Mas, no contexto de pandemia em que vivemos, surgem frequentemente perguntas e preocupações em conversas, entrevistas e conferências de imprensa para as quais nos deparamos com a ausência de respostas do tipo “sim” ou “não”. E a sociedade não está preparada para esta incerteza.
Será a comunicação de ciência capaz de nos ajudar a melhor navegar neste contexto de incerteza? Como podemos contribuir para uma sociedade capaz de enfrentar a incerteza?
A ciência que habitualmente comunicamos é a ciência dos resultados, das conquistas, dos grandes financiamentos. É a ciência que dá respostas e, se possível, que oferece certezas e soluções. São raros os exemplos em que falamos dos resultados inconclusivos, dos estudos contraditórios, da ausência de consenso ou que debatemos as diferentes formas e modelos de interpretar e avaliar os dados. Ainda assim, por considerarmos que mais do que simplificar o conhecimento científico, é nossa missão revelar, expor e explicar como é que a ciência funciona e temos vindo a trabalhar com equipas de cientistas e de comunicadores que, ao longo dos últimos anos, levaram diferentes públicos em autênticas viagens pelo processo científico. Embora pontuais, estes projetos, onde são explorados os aspectos mais fundamentais do processo científico, incluindo a incerteza, contribuem para a transparência do método e do seu ensino, ao mesmo tempo que estimulam o pensamento crítico, baseado na evidência.
Mas se a incerteza, apesar de ser um aspecto tão fundamental da ciência, é algo que raramente comunicamos, talvez este seja o momento para perguntarmos: porque não o fazemos mais frequentemente? Será porque ao comunicar a incerteza poderemos correr o risco de levar o público a perder a confiança na ciência e nos cientistas? Estaremos nós, cientistas e comunicadores, munidos de bons métodos para comunicar a incerteza?
Acreditamos que os gabinetes de comunicação de ciência podem ter um importante contributo na comunicação da incerteza científica e um papel instrumental para a capacitação de uma sociedade mais participativa, preparada para questionar e melhor compreender o mundo à sua volta.
Um dos motores para esta mudança em que acreditamos é o trabalho colaborativo. E esta é uma realidade que sentimos hoje, mais do que nunca, entre gabinetes de comunicação de vários institutos de investigação na área das ciências da vida.
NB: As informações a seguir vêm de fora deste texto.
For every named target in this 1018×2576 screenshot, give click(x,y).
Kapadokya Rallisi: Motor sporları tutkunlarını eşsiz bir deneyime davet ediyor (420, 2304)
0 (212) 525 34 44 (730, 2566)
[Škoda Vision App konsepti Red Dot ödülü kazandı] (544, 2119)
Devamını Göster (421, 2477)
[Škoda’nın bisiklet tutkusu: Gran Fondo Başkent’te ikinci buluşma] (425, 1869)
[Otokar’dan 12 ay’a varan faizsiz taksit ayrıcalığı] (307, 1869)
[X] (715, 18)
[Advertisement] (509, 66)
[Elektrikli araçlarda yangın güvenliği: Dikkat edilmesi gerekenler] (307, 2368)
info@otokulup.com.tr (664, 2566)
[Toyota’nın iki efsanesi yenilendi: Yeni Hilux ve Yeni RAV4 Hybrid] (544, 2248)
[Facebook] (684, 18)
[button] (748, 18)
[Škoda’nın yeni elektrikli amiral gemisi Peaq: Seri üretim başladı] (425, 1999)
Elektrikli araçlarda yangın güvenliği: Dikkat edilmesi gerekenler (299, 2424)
Se até há um mês, a preparação de comunicados de imprensa conjuntos ou a organização de eventos públicos com cientistas de vários centros eram, talvez, os exemplos mais comuns da colaboração entre gabinetes de comunicação, agora não há um dia que passe sem que vários colegas se reúnam, troquem informação e desenhem estratégias conjuntas para promover o esclarecimento e o envolvimento da sociedade.
A crescente complexidade dos desafios que enfrentamos enquanto sociedade, onde os problemas são cada vez mais multidimensionais e transdisciplinares, exige que sejam unidos esforços e integradas necessidades, experiências e conhecimentos provenientes dos vários agentes. Sairemos todos a ganhar se, desta situação absolutamente excepcional, conseguirmos manter o espírito colaborativo, aplicando-o tanto às nossas tarefas quotidianas e projetos mais desafiantes, como ao trabalho com diferentes agentes societais e representantes da sociedade civil: autarquias, escolas, centros de Ciência Viva, museus, colectividades, entre outros.